THE Inquiry investigating the death of Raychel Ferguson following a routine appendix operation at Altnagelvin in 2001 is scheduled to hear evidence from several more medical staff over the next three days.
Raychel died after a saline drip was administered in the wake of the operation at Altnagelvin almost 12 years ago. Raychel was given a weaker concentration of sodium solution (No. 18) after initially being prescribed a stronger concentration (Hartmann’s).
Yesterday the lead theatre nurse, Marian McGrath, and the nurse who ‘corrected’ an Altnagelvin doctor’s prescription of Hartmann’s solution during Raychel’s treatment, Ms Ann Noble, were scheduled to appear before the Inquiry. Five more staff who were on duty in Altnagelvin at the time are due to give evidence over the next three days.
Today (Wednesday, February 27) Ms Daphne Patterson, the nurse who admitted Raychel to Ward 6; was responsible for recording her admission details; and was Raychel’s ‘named nurse,’ is due to be heard.
Ms Patterson created Raychel’s episodic care plan and carried out observations after her surgery.
Ms Elizabeth Millar, who was responsible for managing Ward 6 from 7.50am on June 8, 2001, until shortly after 6pm, during which time Raychel was a patient on the ward, will also provide evidence today.
Tomorrow (Thursday, February 28) Ms Michaela McAuley (nee Rice) will provide evidence.
She was on duty on the Ward during the day shift until 8pm and was “responsible for providing care to Raychel including recording her vomiting, arranging for prescription of further Solution 18, and arranging for the Surgical Senior House Officer to see her at 6pm.”
Ms McAuley’s evidence session will continue on Friday and will be followed by evidence from Mr Muhammad Zafar who was the Senior House Officer in Surgery at Altnagelvin at the time.
Mr Zafar “attended with Raychel during his ward round on the morning of June 8, 2001. He was the first of five doctors who attended with Raychel on June 8,” according to the Inquiry.
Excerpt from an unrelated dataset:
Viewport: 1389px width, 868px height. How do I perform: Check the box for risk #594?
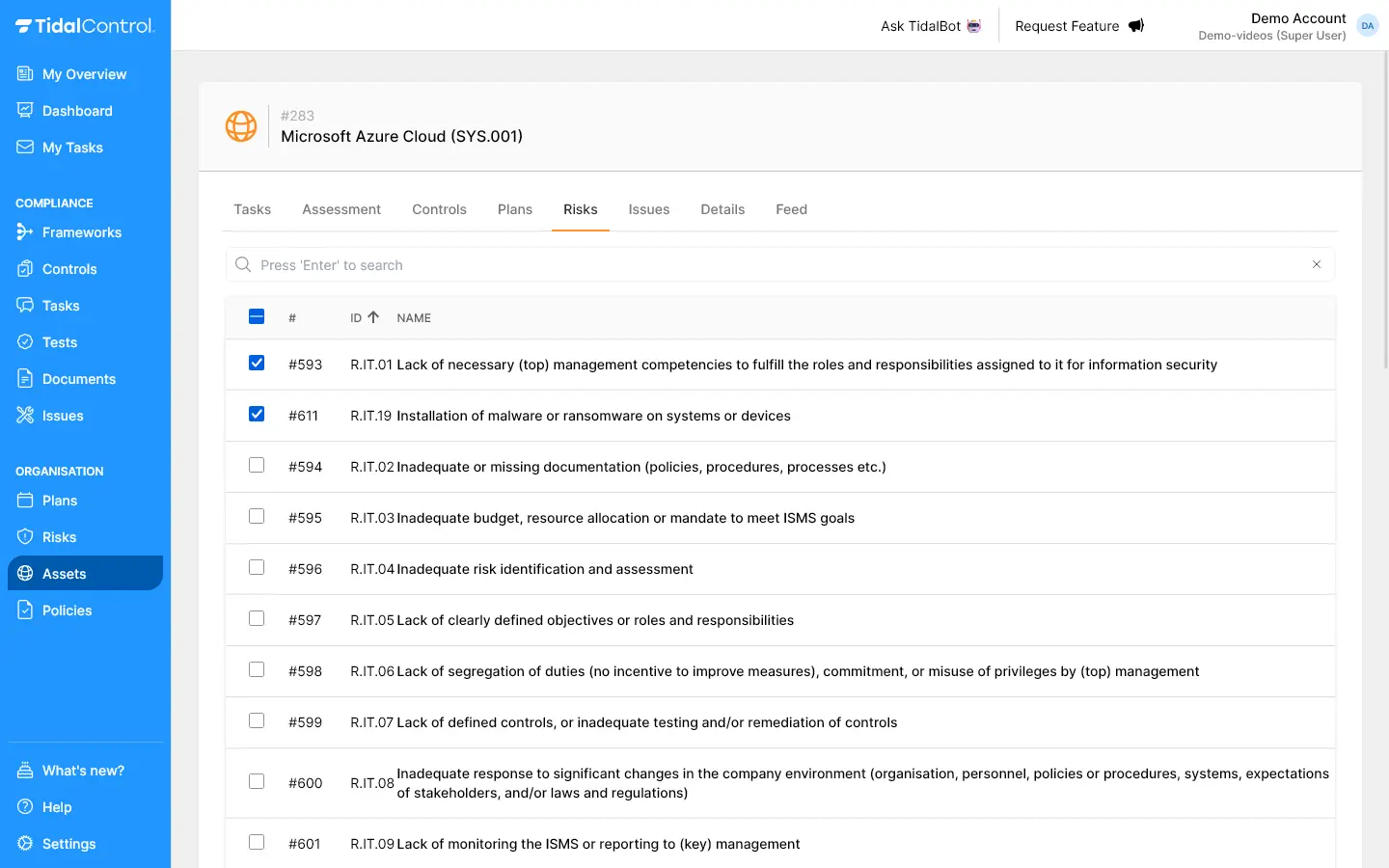257,466
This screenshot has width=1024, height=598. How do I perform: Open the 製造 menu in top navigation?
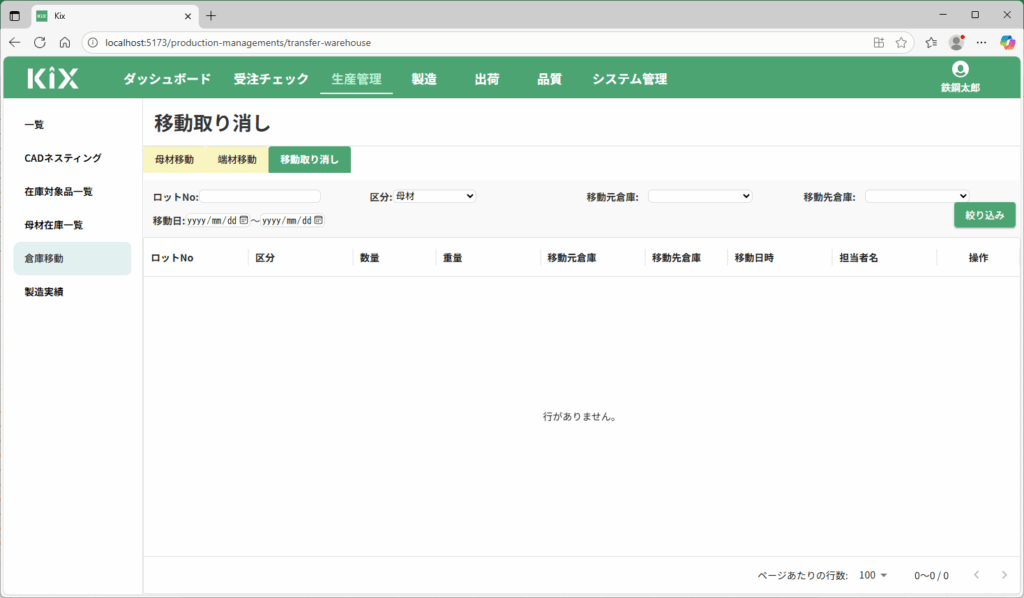[x=424, y=79]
It’s just over a year since Senior Counsel to the inquiry Ms Anyadike-Danes raised the question of why, just 14 months after the hyponatraemia-related death of Lucy Crawford in Fermanagh, was a surgeon’s decision to treat Raychel with a sodium-rich intravenous solution overruled due to it not being “consistent with common practice” in the Altnagelvin children’s ward and a weaker sodium mix administered instead?
The staff were listed to appear as the Sentinel went to press yesterday.